↓↓↓

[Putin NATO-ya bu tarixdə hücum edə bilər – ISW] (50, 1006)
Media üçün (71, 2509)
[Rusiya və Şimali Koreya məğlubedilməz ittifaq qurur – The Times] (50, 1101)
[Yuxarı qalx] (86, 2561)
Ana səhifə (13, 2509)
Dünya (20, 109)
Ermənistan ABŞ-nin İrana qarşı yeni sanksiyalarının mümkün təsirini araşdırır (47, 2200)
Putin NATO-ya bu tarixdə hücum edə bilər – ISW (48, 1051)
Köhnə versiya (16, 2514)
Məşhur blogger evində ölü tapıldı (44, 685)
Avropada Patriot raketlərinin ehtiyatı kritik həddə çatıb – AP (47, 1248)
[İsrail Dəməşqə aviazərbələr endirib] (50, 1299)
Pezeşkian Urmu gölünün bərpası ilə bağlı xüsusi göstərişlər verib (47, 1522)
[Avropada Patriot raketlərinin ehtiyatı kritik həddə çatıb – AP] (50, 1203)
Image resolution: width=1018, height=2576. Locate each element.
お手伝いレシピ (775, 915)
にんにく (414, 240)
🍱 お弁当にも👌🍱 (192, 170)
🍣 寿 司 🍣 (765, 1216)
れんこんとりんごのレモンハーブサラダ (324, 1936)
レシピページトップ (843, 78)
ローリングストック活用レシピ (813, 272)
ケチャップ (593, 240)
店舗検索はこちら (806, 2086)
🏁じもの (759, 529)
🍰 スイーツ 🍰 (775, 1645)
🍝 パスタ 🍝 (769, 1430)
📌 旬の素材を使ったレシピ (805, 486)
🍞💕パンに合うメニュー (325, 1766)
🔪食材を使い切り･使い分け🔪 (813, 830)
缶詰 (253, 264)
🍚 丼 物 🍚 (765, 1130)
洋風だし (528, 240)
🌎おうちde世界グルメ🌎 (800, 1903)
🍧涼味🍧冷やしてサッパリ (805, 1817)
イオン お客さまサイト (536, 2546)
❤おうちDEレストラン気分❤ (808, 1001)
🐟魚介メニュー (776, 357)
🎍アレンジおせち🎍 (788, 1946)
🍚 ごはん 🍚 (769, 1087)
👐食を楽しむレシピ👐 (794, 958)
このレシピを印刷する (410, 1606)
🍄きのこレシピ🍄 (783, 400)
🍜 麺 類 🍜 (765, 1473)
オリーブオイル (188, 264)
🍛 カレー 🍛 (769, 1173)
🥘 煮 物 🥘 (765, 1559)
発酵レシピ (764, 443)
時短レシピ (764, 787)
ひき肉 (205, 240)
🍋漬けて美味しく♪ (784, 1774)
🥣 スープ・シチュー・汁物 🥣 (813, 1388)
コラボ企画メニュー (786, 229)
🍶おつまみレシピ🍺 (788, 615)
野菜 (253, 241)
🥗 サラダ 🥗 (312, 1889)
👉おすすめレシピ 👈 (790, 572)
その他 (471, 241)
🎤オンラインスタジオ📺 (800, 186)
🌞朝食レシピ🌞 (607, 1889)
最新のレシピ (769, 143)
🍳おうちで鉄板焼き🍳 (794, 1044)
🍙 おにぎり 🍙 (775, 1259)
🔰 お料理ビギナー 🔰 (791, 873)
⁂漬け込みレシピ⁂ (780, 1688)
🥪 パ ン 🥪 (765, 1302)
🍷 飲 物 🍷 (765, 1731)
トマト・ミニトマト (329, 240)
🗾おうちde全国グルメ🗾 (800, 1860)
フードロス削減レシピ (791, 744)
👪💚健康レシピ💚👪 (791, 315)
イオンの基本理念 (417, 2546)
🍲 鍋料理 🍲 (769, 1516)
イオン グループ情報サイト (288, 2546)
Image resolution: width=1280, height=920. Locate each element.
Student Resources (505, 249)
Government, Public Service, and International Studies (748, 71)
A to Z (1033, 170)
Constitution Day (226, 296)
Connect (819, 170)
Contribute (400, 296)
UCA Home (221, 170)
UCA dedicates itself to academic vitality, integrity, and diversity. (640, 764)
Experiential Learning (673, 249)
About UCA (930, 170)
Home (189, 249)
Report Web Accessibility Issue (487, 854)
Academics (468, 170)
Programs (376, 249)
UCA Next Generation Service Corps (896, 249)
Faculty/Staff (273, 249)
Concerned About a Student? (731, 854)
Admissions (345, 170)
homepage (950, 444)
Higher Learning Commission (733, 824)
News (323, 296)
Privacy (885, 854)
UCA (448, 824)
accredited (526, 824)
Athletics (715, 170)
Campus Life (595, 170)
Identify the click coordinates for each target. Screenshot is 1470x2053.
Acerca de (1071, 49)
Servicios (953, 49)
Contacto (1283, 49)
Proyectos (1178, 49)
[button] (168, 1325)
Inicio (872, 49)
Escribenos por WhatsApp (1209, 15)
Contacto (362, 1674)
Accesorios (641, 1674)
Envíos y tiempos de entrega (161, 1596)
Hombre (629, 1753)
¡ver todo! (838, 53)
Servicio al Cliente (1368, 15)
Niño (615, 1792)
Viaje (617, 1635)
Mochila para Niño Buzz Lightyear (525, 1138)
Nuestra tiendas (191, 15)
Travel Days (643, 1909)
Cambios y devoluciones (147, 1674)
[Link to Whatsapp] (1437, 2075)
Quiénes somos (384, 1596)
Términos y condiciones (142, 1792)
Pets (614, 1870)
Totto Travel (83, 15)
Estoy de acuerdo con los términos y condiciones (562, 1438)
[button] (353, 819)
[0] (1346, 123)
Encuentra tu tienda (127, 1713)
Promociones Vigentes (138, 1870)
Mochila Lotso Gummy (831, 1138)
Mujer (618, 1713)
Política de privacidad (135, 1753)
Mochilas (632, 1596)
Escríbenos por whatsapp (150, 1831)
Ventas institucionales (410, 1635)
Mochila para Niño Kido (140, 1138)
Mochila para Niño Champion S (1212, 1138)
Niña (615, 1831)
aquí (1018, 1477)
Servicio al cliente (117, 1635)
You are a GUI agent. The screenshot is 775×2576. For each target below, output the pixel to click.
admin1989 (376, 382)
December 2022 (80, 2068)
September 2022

↑↑↑

*Work order*
Each line of the entries above that includes the string "bilər" should be copied out.

*Reply*
[Putin NATO-ya bu tarixdə hücum edə bilər – ISW] (50, 1006)
Putin NATO-ya bu tarixdə hücum edə bilər – ISW (48, 1051)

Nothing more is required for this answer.